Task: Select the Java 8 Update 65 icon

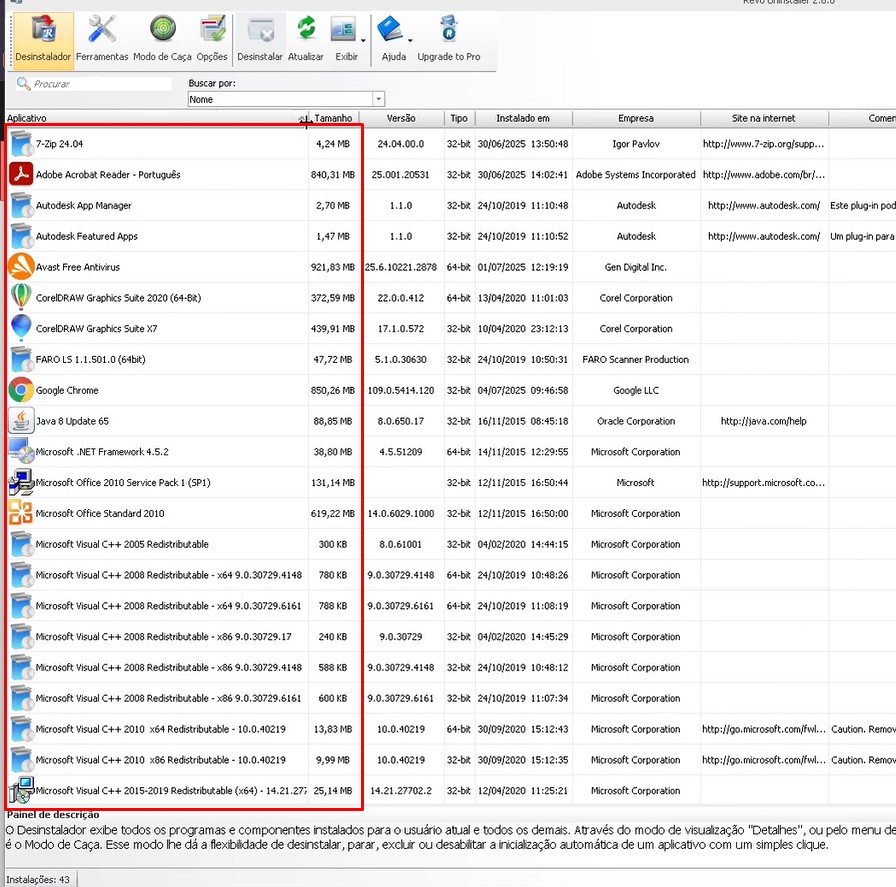Action: 21,421
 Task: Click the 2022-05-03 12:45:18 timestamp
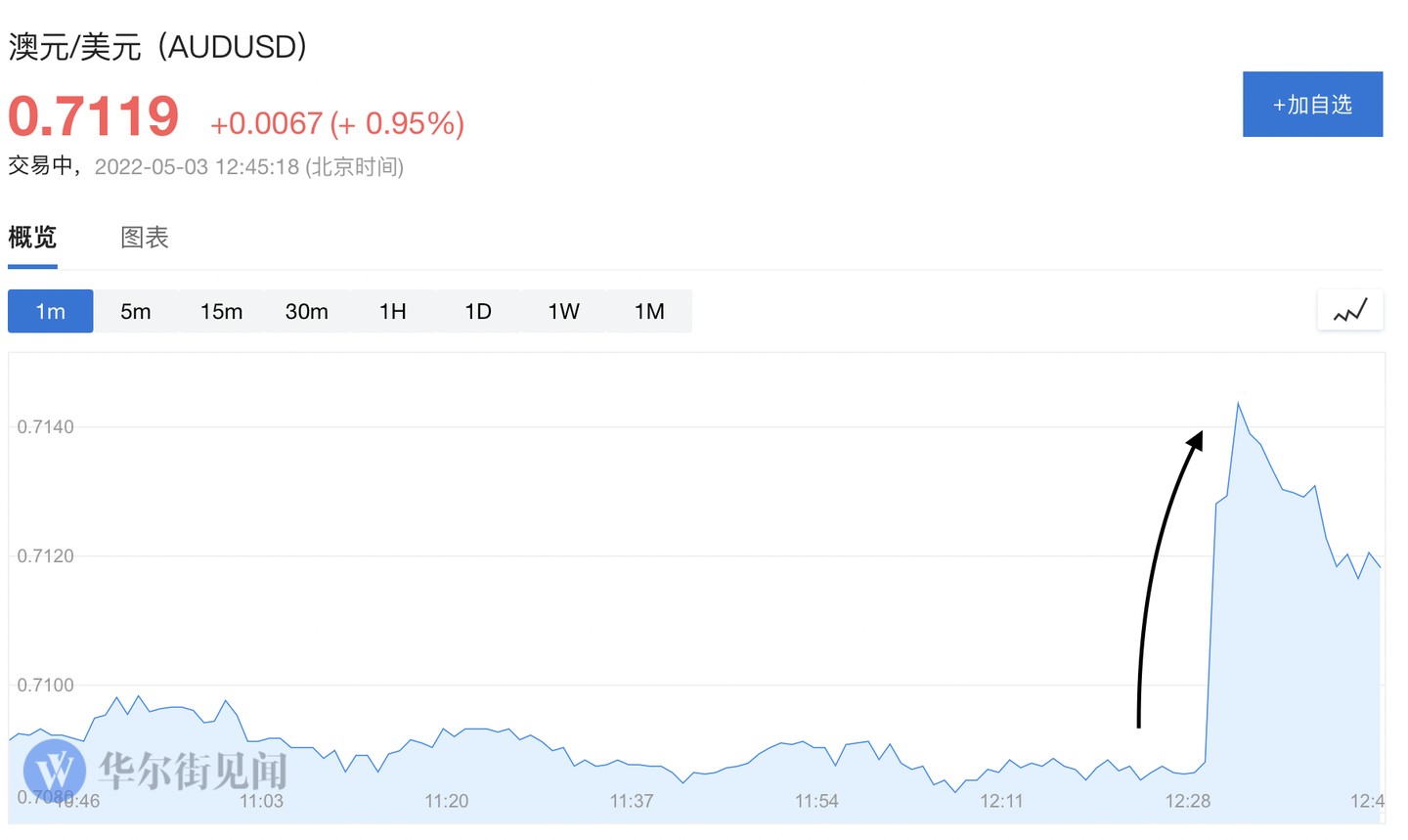(197, 166)
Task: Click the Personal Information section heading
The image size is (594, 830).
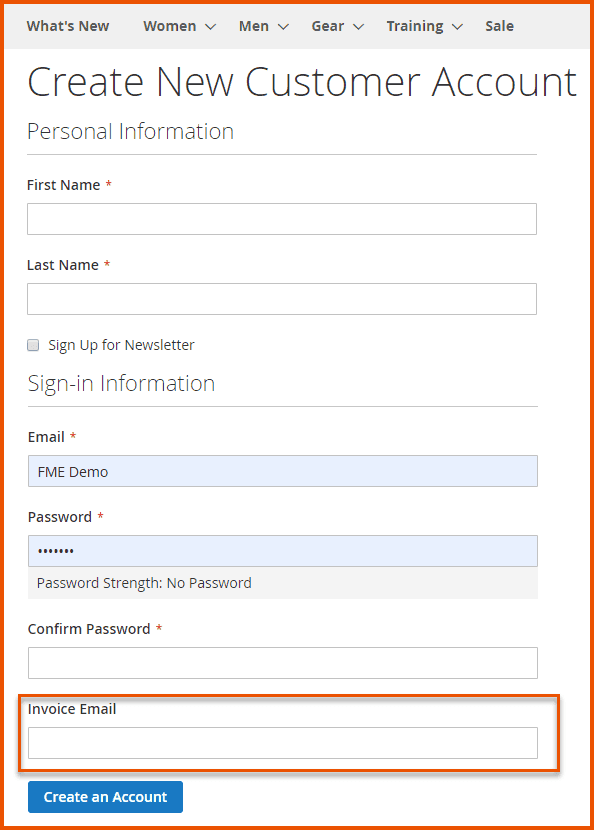Action: pyautogui.click(x=130, y=131)
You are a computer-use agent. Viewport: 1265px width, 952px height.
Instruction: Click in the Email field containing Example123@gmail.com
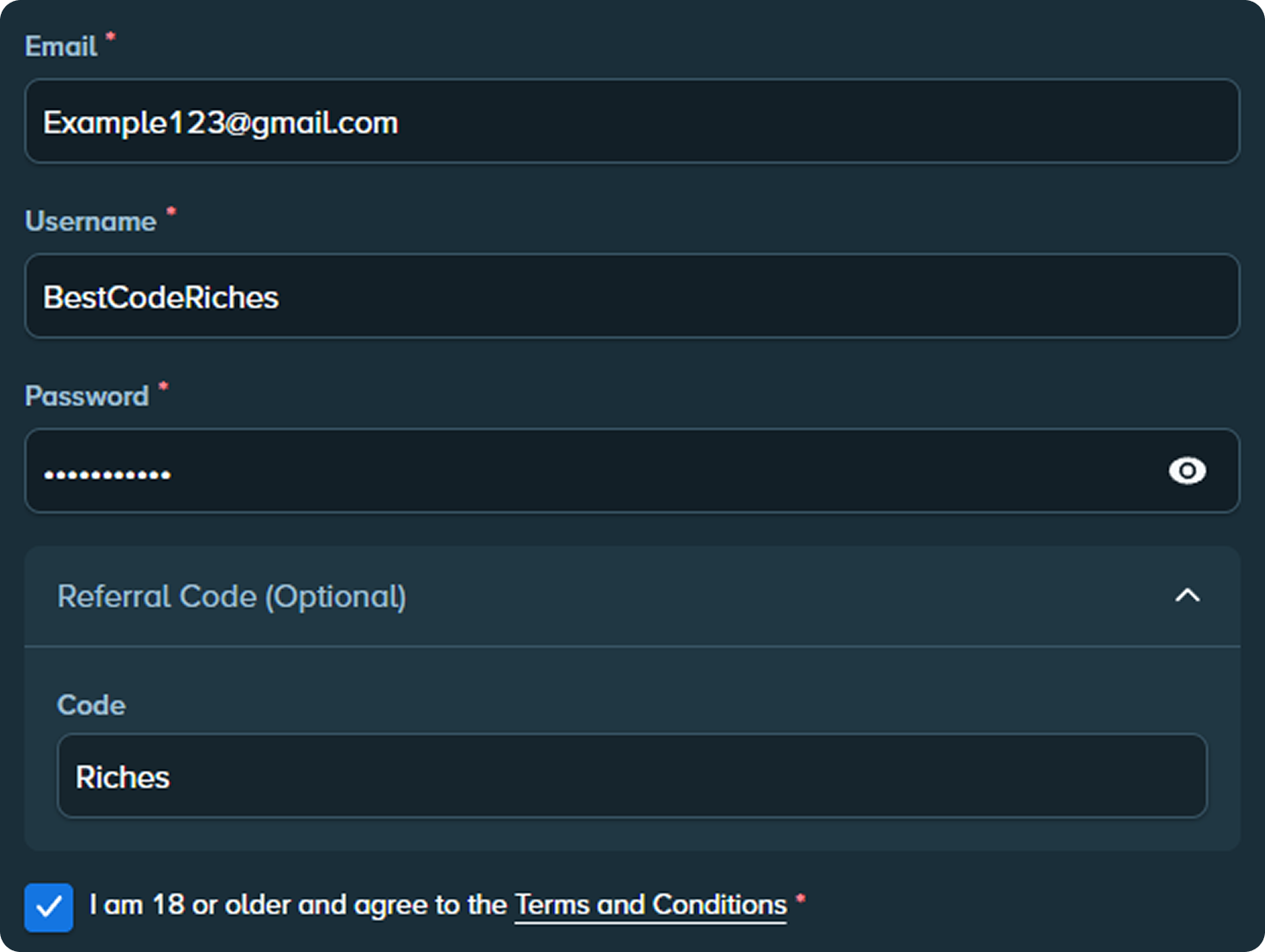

* [WHAT YOU SHOULD DO]: Please rewrite the records starting at the line that contains "You are a computer-use" and ending at the end of the records, with "Email field" replaced by "Username field" and nothing else changed. Leave the pictures out of your answer.

* [EXERCISE OUTPUT]:
You are a computer-use agent. Viewport: 1265px width, 952px height.
Instruction: Click in the Username field containing Example123@gmail.com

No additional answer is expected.